━━ Source material

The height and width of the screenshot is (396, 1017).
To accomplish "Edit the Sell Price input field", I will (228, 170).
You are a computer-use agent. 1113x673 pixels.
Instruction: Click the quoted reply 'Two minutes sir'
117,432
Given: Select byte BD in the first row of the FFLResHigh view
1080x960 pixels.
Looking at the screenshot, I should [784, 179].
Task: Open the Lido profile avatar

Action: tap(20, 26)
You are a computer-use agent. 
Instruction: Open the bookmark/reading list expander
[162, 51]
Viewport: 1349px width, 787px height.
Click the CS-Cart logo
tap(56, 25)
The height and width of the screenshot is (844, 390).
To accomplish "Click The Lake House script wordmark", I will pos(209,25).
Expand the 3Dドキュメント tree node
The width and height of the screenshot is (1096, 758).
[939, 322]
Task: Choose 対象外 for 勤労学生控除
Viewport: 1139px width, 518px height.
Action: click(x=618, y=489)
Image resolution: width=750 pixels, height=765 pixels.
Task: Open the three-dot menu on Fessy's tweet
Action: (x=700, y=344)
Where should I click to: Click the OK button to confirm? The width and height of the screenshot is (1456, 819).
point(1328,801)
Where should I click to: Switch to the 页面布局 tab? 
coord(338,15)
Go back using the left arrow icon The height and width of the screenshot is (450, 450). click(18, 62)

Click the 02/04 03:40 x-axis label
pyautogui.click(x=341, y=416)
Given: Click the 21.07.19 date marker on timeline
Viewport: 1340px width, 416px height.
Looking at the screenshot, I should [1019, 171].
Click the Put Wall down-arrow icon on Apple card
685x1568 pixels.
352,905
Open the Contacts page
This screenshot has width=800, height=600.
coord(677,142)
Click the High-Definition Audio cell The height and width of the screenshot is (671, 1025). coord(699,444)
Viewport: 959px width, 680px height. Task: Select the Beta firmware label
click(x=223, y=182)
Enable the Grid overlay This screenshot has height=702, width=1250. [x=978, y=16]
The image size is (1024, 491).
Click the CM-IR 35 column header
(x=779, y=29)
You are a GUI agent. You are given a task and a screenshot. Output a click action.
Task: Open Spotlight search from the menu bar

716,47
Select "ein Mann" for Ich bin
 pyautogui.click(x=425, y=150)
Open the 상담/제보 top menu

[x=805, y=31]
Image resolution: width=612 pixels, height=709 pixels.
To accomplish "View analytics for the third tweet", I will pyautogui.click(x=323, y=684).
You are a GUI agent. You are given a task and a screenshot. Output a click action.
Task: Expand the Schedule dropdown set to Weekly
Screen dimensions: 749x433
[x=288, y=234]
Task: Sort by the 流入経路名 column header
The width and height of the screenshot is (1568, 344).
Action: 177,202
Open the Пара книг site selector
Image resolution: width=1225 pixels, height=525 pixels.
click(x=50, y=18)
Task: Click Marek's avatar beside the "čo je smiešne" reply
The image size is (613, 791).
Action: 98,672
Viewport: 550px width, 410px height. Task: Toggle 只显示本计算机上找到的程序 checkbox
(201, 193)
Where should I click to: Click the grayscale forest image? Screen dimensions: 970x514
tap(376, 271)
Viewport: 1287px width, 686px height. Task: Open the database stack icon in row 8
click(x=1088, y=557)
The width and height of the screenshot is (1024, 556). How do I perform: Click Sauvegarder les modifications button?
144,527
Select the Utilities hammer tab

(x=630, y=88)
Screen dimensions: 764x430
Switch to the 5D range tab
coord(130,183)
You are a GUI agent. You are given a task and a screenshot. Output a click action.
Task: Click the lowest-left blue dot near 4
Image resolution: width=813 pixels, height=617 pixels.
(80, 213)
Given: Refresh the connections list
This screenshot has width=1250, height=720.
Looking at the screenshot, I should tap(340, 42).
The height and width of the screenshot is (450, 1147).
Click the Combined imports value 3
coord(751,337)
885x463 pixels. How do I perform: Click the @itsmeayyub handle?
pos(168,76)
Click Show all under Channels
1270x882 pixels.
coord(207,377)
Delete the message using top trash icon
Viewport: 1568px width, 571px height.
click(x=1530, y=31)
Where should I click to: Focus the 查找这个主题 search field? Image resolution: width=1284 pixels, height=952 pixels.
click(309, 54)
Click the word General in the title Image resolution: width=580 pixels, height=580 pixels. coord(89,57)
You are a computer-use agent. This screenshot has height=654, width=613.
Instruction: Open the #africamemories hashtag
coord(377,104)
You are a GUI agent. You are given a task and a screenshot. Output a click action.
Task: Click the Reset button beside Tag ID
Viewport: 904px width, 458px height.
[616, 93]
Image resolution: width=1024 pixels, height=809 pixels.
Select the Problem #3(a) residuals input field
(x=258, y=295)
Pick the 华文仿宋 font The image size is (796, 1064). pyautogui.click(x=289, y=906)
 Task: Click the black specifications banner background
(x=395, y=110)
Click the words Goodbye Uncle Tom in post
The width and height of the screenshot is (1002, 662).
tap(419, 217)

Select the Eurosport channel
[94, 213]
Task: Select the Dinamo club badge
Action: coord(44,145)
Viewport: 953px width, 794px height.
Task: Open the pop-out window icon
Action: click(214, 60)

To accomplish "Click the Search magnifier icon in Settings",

━━━━

▸ Work to be completed
Only the lines containing the word "arrow" should be returned from the data above.

▸ Response
Go back using the left arrow icon The height and width of the screenshot is (450, 450). click(18, 62)
Click the Put Wall down-arrow icon on Apple card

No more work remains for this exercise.